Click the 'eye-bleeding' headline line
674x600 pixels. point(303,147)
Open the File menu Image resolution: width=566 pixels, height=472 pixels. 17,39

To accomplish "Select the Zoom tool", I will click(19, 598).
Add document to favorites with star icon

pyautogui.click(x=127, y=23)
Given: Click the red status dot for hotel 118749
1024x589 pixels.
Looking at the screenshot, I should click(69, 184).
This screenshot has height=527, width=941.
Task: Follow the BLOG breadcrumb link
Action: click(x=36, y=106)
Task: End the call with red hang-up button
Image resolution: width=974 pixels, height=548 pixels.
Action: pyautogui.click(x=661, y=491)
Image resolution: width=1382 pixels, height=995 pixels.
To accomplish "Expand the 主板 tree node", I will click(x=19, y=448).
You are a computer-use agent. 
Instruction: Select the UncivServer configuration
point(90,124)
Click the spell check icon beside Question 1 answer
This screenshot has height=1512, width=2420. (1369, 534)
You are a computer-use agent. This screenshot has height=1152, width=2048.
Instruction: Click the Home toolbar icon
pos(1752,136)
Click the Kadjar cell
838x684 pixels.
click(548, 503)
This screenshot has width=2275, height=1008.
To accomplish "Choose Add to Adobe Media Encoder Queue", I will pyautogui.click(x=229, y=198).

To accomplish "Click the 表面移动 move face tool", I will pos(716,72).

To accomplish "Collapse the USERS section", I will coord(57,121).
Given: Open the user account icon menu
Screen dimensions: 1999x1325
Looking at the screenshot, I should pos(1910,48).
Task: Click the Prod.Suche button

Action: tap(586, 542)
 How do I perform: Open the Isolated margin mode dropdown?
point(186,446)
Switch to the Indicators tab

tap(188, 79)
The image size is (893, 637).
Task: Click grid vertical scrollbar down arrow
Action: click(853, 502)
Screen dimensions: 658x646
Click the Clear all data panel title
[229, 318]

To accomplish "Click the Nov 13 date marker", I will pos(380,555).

....

*EXERCISE INSTRUCTIONS*:
Retype all of the material above line for line, with no changes.

*THE ANSWER*:
Click the 'eye-bleeding' headline line
674x600 pixels. point(303,147)
Open the File menu Image resolution: width=566 pixels, height=472 pixels. 17,39

To accomplish "Select the Zoom tool", I will click(19, 598).
Add document to favorites with star icon

pyautogui.click(x=127, y=23)
Given: Click the red status dot for hotel 118749
1024x589 pixels.
Looking at the screenshot, I should click(69, 184).
This screenshot has height=527, width=941.
Task: Follow the BLOG breadcrumb link
Action: click(x=36, y=106)
Task: End the call with red hang-up button
Image resolution: width=974 pixels, height=548 pixels.
Action: pyautogui.click(x=661, y=491)
Image resolution: width=1382 pixels, height=995 pixels.
To accomplish "Expand the 主板 tree node", I will click(x=19, y=448).
You are a computer-use agent. 
Instruction: Select the UncivServer configuration
point(90,124)
Click the spell check icon beside Question 1 answer
This screenshot has height=1512, width=2420. (1369, 534)
You are a computer-use agent. This screenshot has height=1152, width=2048.
Instruction: Click the Home toolbar icon
pos(1752,136)
Click the Kadjar cell
838x684 pixels.
click(548, 503)
This screenshot has width=2275, height=1008.
To accomplish "Choose Add to Adobe Media Encoder Queue", I will pyautogui.click(x=229, y=198).

To accomplish "Click the 表面移动 move face tool", I will pos(716,72).

To accomplish "Collapse the USERS section", I will coord(57,121).
Given: Open the user account icon menu
Screen dimensions: 1999x1325
Looking at the screenshot, I should pos(1910,48).
Task: Click the Prod.Suche button

Action: tap(586, 542)
 How do I perform: Open the Isolated margin mode dropdown?
point(186,446)
Switch to the Indicators tab

tap(188, 79)
The image size is (893, 637).
Task: Click grid vertical scrollbar down arrow
Action: click(853, 502)
Screen dimensions: 658x646
Click the Clear all data panel title
[229, 318]

To accomplish "Click the Nov 13 date marker", I will pos(380,555).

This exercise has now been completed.